*Activities*:
#1 In the Awash journal entry, what do locals call the trucks that shuttle goods from the Djibouti port?
#2 From the Awash journal entry, return the passage that begins at the words "9:00pm, Sept. 24, Awash" and stops after "get one life.", copied without any changes.

9:00pm, Sept. 24, Awash
Some impressions I would like to elaborate on but am far too tired… and also fear I won’t have time (or an electrical plug-in) later on:
-Driving in Ethiopia is almost exactly like playing one of those race car video games… Cruisin’ World or San Francisco Rush 2049… there are no rules, you go as fast as you can, use all the dirty tricks in the book, and make sure you are always mashing the gas or smashing on the breaks. Only in the Ethiopia game, you REALLY only get one life.
-Also, I can’t believe how much black smoke these automobiles belch out. If I have to endure the fumes for another few days, I think I may die of cancer before we get back to Addis. AND, Shimeles, though he proclaims to love his country and his people, seems to have a profound hatred of them when they venture anywhere near the road. Even when no other cars are coming and the people are walking off to the side, Shime will go out of his way to swerve toward them at high speed, horn blaring, until they have to hurl themselves into the bushes with a look of terror, or more often, the smoldering glare of death. On several occasions, I was sure the whole crowd would storm the car and we’d be hacked to pieces. He certainly is good at making a friendly entrance into every new town…
- The wonderful desertscape, with cindercones and cracked lava lakes and the superb flat-topped acacias and another big waxy leafed thing that no one seems to know. And once we left Nazret, the beautiful OPEN ROAD!
-The big painting of a pained Jesus bleeding under the crown of thorns on the side of a bus… supposedly to win favor with the Lord so that the passengers of that suicidal missile might be saved until they reach their destination. Unlikely… carcasses of busses, trucks and land rovers litter the side of the highway, especially around blind curves and hilltops. I mentioned there are no rules. Perhaps I should also mention that the drivers are all CRAZY! The trucks which shuttle goods from the Djibouti port are known locally as Al Qaeda … not for any religious affiliation, but for the carnage and havoc they daily wreak across the roadway.
-Huge camels, everywhere! Thousands, and all being herded along the road by the ultra-vain Afar boys, each one sporting a huge black fro and an AK-47 or M-16. For rural camel-chasing nomads, they seem more fashion conscious than the Parisiens or Milaneese. I can’t wait until we have to do business with these folks… I’m sure they’re just dying for someone to point their rifles at.

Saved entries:

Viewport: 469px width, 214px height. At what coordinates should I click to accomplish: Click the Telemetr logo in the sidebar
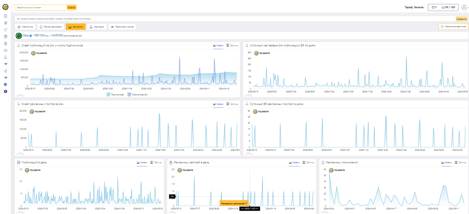5,7
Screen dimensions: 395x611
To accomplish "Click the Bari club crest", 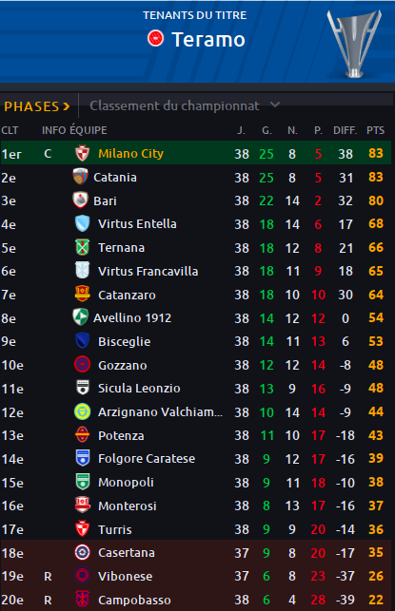I will pyautogui.click(x=80, y=200).
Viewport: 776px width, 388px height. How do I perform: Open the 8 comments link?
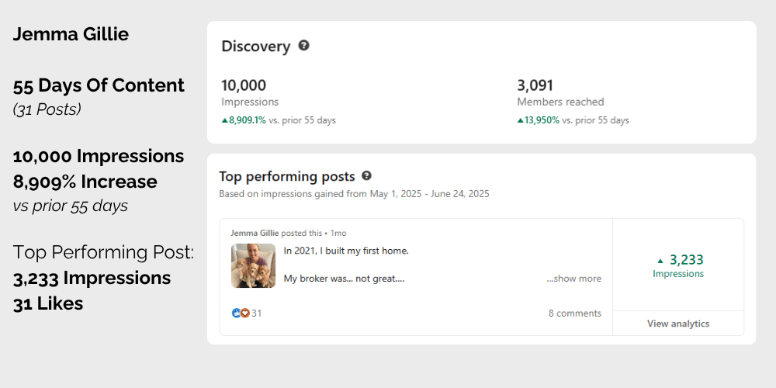[x=574, y=314]
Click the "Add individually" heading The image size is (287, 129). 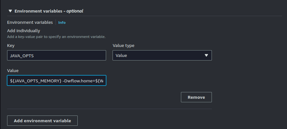click(24, 31)
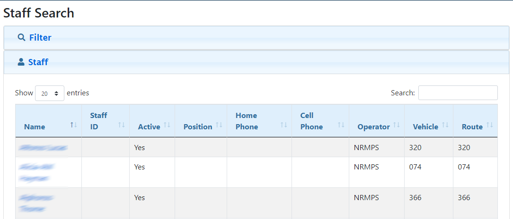Click the person icon beside Staff
This screenshot has height=219, width=513.
[x=21, y=62]
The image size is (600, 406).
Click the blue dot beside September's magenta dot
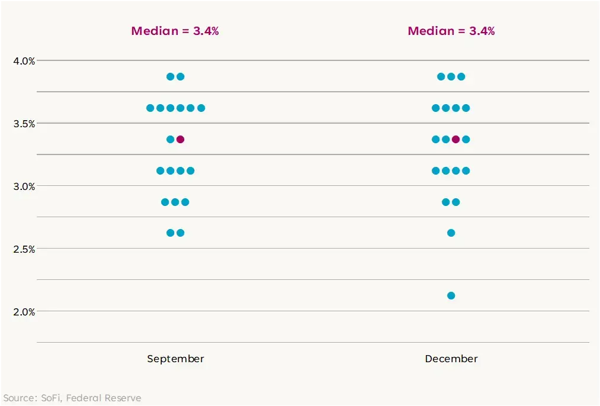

*Task results*:
#1 Al Qaeda.

#2
9:00pm, Sept. 24, Awash
Some impressions I would like to elaborate on but am far too tired… and also fear I won’t have time (or an electrical plug-in) later on:
-Driving in Ethiopia is almost exactly like playing one of those race car video games… Cruisin’ World or San Francisco Rush 2049… there are no rules, you go as fast as you can, use all the dirty tricks in the book, and make sure you are always mashing the gas or smashing on the breaks. Only in the Ethiopia game, you REALLY only get one life.